= Jeff Dubay =

American radio personality

Jeffrey Dubay (born January 19, 1968) is a former American radio personality. He was co-host of the PA and Dubay Show on KFAN, a sports talk radio station broadcasting to the Minneapolis-St. Paul markets, and co-hosted The Judd and Dubay sports talk show on ESPN.

==Career==
Dubay, nicknamed "Puffy", spent 10 years as co-host of the PA and Dubay show which aired weekday mornings on KFAN.

He was also a co-host on Vikings Fan Line with former Minnesota Vikings player Mike Morris, and covered Minnesota Gophers hockey games for Fox Sports Net.

Dubay is also a former employee of the Minnesota Twins. He served with the team from 1986-1992. Dubay was quoted in a Sports Illustrated column about Kirby Puckett discussing team members cheating on their wives on the road. Because of these comments, his friendship with Puckett and other former Twins was severely damaged

Dubay is a graduate of Brown College. Shortly after his arrest, Dubay's picture was removed from the Brown College Broadcasting Wall of Fame.

In January, 2013, Dubay was hired to co-host the Judd and Dubay show on 1500 ESPN radio. He was let go the following January after one year in a cost cutting measure.

On February 18, 2014, it was announced via the Tom Barnard Show that Dubay would launch his own podcast show to be part of the planned Tom Barnard podcast network.

On March 19, 2014, Dubay was fired by Sean Barnard, the general manager of the Tom Barnard podcast. Dubay said on his Facebook page that Sean wanted him to take a drug test, but that he refused to.

On September 15, 2014, Dubay's podcast project, aptly titled "The Jeff Dubay Show" aired and was podcastable online. The 60 minute podcast, which featured Dubay and his producer/sidekick Jason McGovern, had a similar formula to all of Dubay's other shows. The show was not regulated by the FCC and carried an explicit disclaimer.

On September 20, 2015, Dubay returned to a podcast format with the Purple Bierstube Rube Report, a Minnesota Vikings postgame show. Dubay mentioned during the first podcast that the show is done sponsor-free, donations are accepted and ten percent of all donations go towards various drug and alcohol treatment facilities throughout the Twin Cities metro area.

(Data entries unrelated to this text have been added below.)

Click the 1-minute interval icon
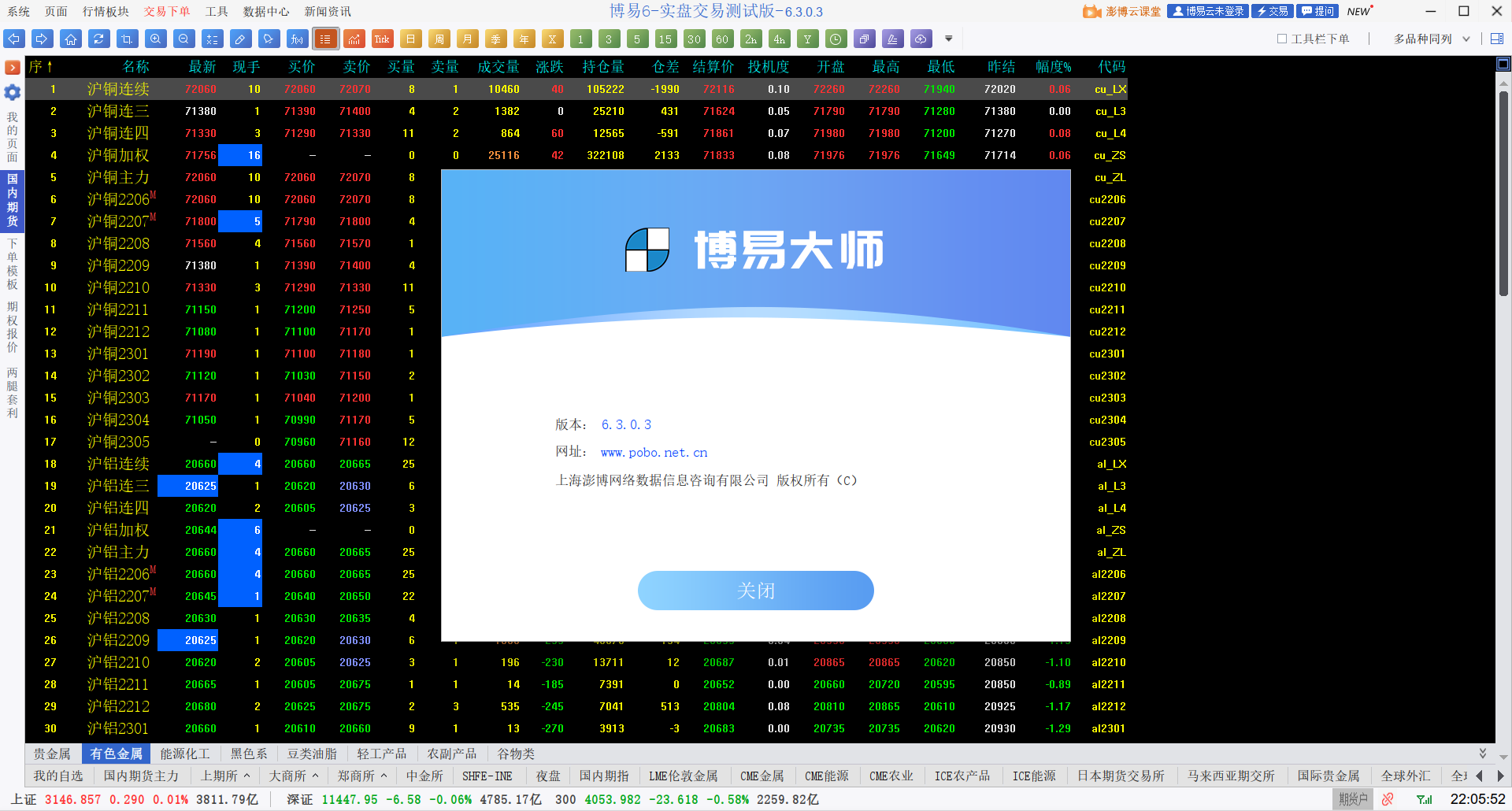Viewport: 1512px width, 811px height. [580, 38]
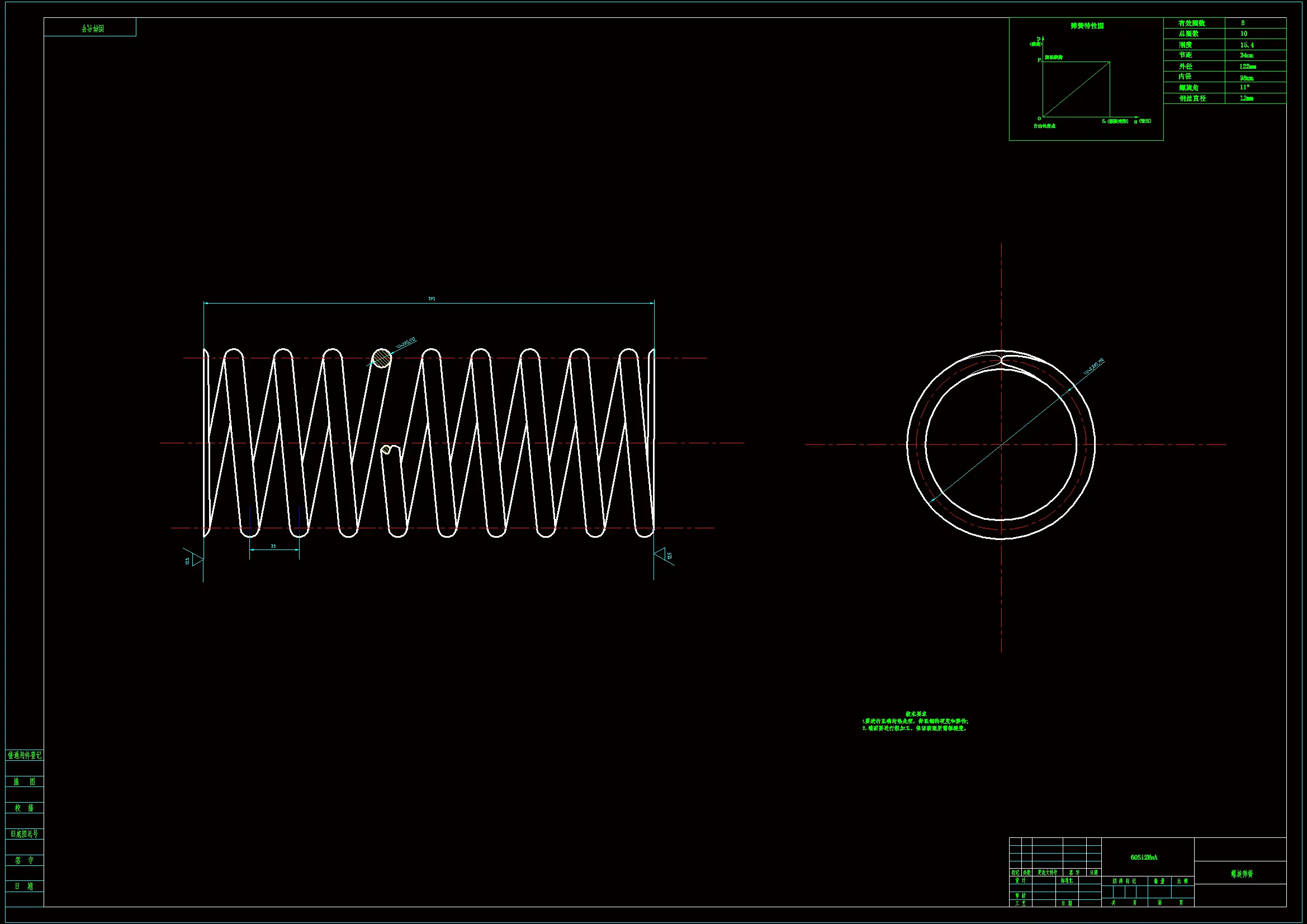Select the diameter dimension text on ring view
This screenshot has height=924, width=1307.
pos(1093,367)
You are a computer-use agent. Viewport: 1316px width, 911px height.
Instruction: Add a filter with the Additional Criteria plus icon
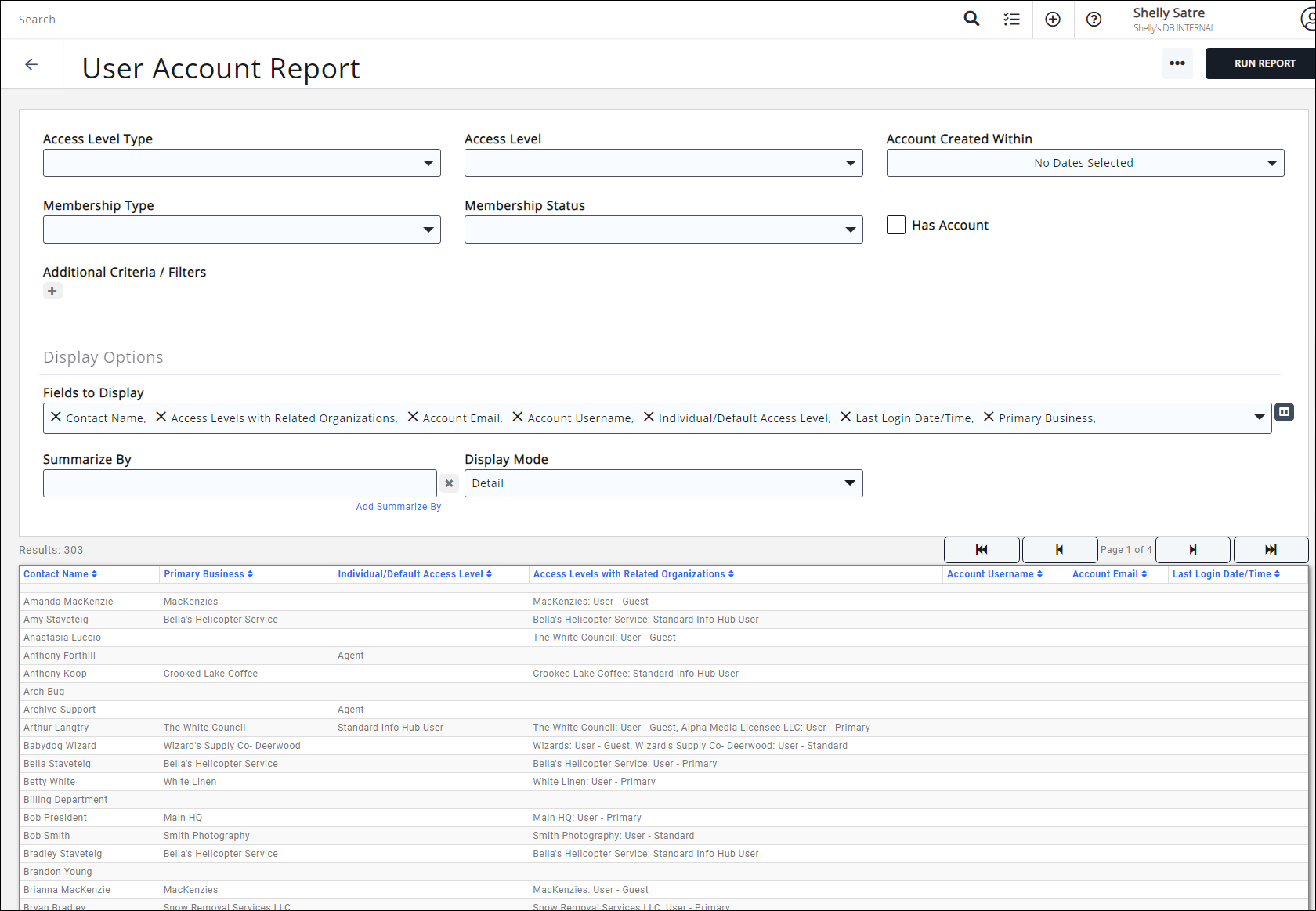(x=52, y=291)
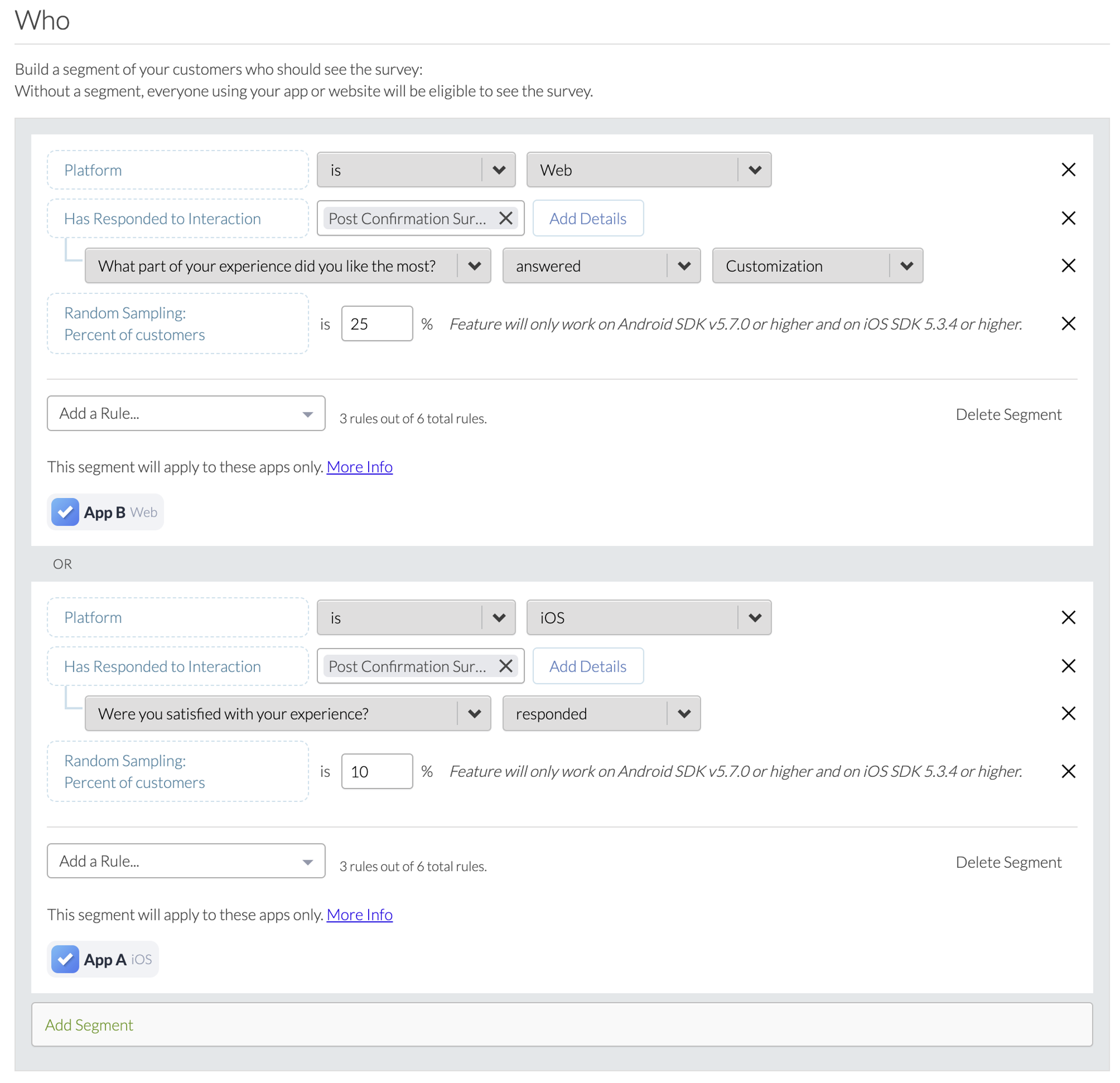This screenshot has width=1120, height=1083.
Task: Uncheck the App B Web checkbox
Action: [65, 512]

On February 20, 2017, Dubay announced via Twitter that he had a new show called "The Mix" on
KRWC 1360 AM. The show is no longer on the air.

==Personal troubles==

On October 15, 2008, Dubay was arrested in Maplewood for felony possession of a controlled substance. The arrest booking documents state the initial charge was, "Felony Possession Controlled Substance [F-NARCOTICS][35]" and further references, "Statute Referenced Drugs - Sale More Than 2 Packages or Greater Than 6 Grams Methamphetamine Precursor Drugs". According to the county jail's website, Dubay was released without being charged, pending further investigation. After the arrest he was placed on leave from KFAN and Gopher Hockey duties on Fox Sports. He was later charged with crack cocaine possession

On October 24, 2008, KFAN terminated Dubay. All references to him on the station's website were subsequently removed.

On January 12, 2010, he was sentenced to six months in jail for failing to abide by the terms of his probation. According to the court, he failed a number of drug tests.

On July 11, 2012, Dubay did his first public interview since his drug abuse problems, he appeared on the WCCO radio "Chad Hartman show" Dubay claims he has been free from drugs since March 2011 and is now sober

On March 20, 2014, Bob Sansevere, a writer for the Saint Paul Pioneer Press, wrote that Dubay's career in Twin Cities media has probably come to an end.

On April 29, 2015, Dubay was pulled over while driving in Cottage Grove, MN. Dubay was arrested on suspicion of possessing methamphetamine and more than two dozen hypodermic needles. A search turned up two unused hypodermic needles in his pocket and 31 others in the vehicle and a small baggie that contained a trace amount of methamphetamine, according to police.

In December 2017, Dubay pleaded guilty to felony third degree assault of a woman in Cottage Grove.